The corners of Bridget’s eyes wet. “I lost him. I’m alone and sad because I did something wrong—I don’t know what—I’ve replayed it and replayed it.”

“You’re alone—and you’re not alone by the way—you have friends—because Taylor blew it. Because he was selfish and self-centered and treated a couture girlfriend like she was an Old Navy tank top. You are special. One of a kind! And it’s time to get angry. Punch, Bridget.”

She pulls back and gives a little wallop. The bag doesn’t move.

“Okay,” Max says, “I was hoping not to have to do this.” She reaches into her bag and pulls out the teddy bear Taylor won for Bridget at the San Gennaro festival.

“My zeppole bear!”

“What did he say when he handed this bear to you?” Max prompts, already knowing the answer from Shannon.

“He said he loved me.”

“And?”

“Kenyon wasn’t too far, and even when he went to college he’d come back to visit.” Bridget spins to the bag and strikes with all of her might.

“Yes!” Max cheers her on as Bridget pummels the bag, her rage coming to the surface. She doesn’t notice Max’s own face go red as she thinks back to a similar whispered promise....

“I missed you,” Hugo had said into her bare neck beneath the covers of his bunk bed. “Thanksgiving sucked. Everybody saying the same stupid things to each other. You would’ve hated it.”

“I’m sure,” Max had responded, having no idea. Hers involved a six-hour delay for a three-hour flight to Tampa, a one-bedroom condo, her father’s new girlfriend, who couldn’t cook, but that was okay because, “That’s not what Thanksgiving is really about.” Uh, yeah,
it is
. Three days of dying to get her dad alone—even just for a walk around the complex’s pool. A walk that never came. And then an even longer delay on an even longer flight back.

“What are you doing for Christmas?” Hugo asked between kisses of her ear.

“New York,” she said, hoping it sounded glamorous.

“Oh God, with all the tourists?”

“I guess so,” she said nervously, not sure where she fell on the subject. Her mother had called to proudly share she had just moved into her boyfriend’s town house in Brooklyn, but this would be Max’s first visit to the city.

“You should see Haven,” he pronounced with finality. “You’d get a kick out of it.”

“Who?” Max felt forced to admit her ignorance, hoping it would come off as endearing.

“Our place on the Cape.” Hugo readjusted their position so she lay beside him in his arms. “It’s beautiful at Christmas. Caroling, midnight mass, followed by champagne. Some of the tradition can get a little tedious, but …”

“Mmm, that sounds … perfect,” Max agreed as she wondered if he meant it. She
should
see it, like, she should learn a foreign language or she’s invited?

“You’d love it.”

She would, she was sure of that. She would love a lot of things. “Mmm.” Max repeated the noise in the hopes that it didn’t sound like either accepting an unextended invitation or rejecting a real one.

He put his arms behind his head. “I get it. Christmas is family—ritual, routine, whatever. But maybe you can come for New Year’s?”

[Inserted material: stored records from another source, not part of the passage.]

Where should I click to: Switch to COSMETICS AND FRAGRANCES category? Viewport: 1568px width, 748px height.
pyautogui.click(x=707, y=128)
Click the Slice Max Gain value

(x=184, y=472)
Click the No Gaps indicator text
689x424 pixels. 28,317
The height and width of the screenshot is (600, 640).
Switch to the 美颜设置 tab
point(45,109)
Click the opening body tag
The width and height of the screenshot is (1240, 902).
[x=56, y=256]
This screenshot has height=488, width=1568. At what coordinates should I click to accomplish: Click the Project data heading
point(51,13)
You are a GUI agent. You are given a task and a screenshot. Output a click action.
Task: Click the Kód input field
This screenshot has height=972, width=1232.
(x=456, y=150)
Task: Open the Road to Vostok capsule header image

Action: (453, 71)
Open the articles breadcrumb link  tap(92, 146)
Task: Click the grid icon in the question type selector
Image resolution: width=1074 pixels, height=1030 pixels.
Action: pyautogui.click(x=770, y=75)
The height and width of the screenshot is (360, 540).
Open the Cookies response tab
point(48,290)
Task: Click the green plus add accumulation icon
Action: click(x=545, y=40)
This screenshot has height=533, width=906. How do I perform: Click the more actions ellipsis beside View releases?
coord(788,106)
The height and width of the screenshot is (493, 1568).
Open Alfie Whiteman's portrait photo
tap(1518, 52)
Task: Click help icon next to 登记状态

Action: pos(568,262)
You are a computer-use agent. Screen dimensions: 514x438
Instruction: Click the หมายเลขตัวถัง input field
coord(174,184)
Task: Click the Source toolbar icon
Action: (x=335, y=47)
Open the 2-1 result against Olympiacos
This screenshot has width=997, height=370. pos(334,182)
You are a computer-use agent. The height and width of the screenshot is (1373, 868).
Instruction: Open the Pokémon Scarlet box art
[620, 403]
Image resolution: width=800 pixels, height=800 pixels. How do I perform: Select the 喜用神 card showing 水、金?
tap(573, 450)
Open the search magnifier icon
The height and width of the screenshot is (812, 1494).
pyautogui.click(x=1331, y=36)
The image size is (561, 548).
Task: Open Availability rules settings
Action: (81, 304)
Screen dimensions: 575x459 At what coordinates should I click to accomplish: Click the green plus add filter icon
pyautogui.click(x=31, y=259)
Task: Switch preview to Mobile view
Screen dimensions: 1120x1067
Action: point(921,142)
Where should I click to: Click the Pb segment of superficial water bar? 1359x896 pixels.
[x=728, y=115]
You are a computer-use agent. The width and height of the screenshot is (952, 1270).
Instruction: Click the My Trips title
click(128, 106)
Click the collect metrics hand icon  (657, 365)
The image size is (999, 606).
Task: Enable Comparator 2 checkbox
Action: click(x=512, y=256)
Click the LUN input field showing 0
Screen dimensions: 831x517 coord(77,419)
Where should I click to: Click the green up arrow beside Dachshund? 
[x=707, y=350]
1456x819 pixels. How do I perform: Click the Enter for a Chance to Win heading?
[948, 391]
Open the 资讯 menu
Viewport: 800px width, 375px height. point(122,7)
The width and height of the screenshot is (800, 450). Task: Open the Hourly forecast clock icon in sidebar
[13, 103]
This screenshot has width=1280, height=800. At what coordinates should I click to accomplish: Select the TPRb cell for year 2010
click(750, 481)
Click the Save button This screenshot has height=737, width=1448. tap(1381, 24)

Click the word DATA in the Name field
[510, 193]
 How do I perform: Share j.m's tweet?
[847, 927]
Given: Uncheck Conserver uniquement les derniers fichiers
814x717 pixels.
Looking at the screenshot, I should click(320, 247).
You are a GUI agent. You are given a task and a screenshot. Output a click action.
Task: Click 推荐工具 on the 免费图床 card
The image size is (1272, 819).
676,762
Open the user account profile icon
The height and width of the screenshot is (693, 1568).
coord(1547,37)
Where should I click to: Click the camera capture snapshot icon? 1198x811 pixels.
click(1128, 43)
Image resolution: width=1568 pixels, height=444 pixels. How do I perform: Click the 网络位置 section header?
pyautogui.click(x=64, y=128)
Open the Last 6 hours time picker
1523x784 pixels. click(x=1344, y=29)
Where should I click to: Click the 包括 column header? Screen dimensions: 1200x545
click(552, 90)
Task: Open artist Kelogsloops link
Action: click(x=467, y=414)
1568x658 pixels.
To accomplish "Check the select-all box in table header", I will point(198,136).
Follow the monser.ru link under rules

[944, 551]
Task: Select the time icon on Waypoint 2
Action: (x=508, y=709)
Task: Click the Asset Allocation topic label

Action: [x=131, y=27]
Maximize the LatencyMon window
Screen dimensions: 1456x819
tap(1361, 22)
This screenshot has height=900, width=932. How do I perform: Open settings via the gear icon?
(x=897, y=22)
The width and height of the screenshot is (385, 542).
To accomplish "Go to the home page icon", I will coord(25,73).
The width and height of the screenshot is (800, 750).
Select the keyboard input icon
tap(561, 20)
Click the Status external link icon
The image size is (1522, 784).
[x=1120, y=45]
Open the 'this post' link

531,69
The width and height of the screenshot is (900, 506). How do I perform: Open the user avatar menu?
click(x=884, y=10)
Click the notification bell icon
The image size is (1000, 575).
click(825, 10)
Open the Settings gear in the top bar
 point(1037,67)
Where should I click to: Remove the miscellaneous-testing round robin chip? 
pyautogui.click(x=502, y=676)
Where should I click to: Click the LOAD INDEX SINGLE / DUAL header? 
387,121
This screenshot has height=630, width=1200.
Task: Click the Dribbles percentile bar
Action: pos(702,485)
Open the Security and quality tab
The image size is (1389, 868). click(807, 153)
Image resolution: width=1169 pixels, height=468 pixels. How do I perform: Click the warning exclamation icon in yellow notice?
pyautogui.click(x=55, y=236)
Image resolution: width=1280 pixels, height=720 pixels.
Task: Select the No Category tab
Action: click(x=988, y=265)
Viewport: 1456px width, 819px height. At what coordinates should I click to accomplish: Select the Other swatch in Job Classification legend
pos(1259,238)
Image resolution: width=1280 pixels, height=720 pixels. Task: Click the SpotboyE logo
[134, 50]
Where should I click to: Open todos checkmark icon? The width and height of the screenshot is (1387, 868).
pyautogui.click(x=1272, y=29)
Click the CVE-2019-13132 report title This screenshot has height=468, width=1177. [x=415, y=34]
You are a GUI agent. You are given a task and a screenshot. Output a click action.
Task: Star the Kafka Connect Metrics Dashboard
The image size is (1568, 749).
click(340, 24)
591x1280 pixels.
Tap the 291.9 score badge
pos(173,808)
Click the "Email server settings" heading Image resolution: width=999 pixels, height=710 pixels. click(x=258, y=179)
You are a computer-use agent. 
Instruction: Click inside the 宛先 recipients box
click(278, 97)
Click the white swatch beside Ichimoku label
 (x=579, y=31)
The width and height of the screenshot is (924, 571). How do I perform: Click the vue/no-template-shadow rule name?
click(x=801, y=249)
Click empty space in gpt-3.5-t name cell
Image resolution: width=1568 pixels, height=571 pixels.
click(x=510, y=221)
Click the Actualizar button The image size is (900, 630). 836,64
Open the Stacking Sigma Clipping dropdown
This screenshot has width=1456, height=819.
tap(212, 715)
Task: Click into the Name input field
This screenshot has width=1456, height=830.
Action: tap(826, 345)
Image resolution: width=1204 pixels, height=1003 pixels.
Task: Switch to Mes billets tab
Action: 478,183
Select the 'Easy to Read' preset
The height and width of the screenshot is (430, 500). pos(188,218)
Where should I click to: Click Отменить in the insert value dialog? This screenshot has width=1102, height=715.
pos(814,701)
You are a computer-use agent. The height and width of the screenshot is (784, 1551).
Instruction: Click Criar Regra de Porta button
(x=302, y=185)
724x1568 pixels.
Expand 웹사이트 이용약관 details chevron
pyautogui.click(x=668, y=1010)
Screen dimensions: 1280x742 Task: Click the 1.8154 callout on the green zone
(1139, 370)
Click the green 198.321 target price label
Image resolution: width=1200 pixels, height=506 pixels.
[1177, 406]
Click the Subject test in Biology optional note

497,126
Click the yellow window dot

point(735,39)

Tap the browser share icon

“Yes,” she said without hesitating, sitting up, her hands on his bare chest. “Yes!”

She didn’t know then what she knows now, that less than a year later he would just be a stranger—

“He—” Thwack. “Said—” Oof. “We—” Thud. “Were—” Pow. “Soul mates.”

Twenty minutes later Bridget is soaked in sweat—and grinning. “That was amazing,” she says as Max holds out a water bottle. “I never got boxing. Now I
totally
get it. A charge goes up your whole arm. It’s like hooking up.”

“I’ve bought you a ten-class pass so you can come back whenever you need. Plus I got you a DVD to do at home. Even striking air can feel awesome when you put intention behind it.” Max sees Bridget to the elevators and then hangs back with the pink gloves. She is feeling the urge to pummel the niggling uncertainty about her future, which Hugo is triggering. She strides back to the studio, where the bag still sways slightly from Bridget’s fury.

Her phone pings with a text—from Ben, her new friend. “Party 2nite @ Soho House, 10 p.m. If I have 2 be there so do u.” She smiles.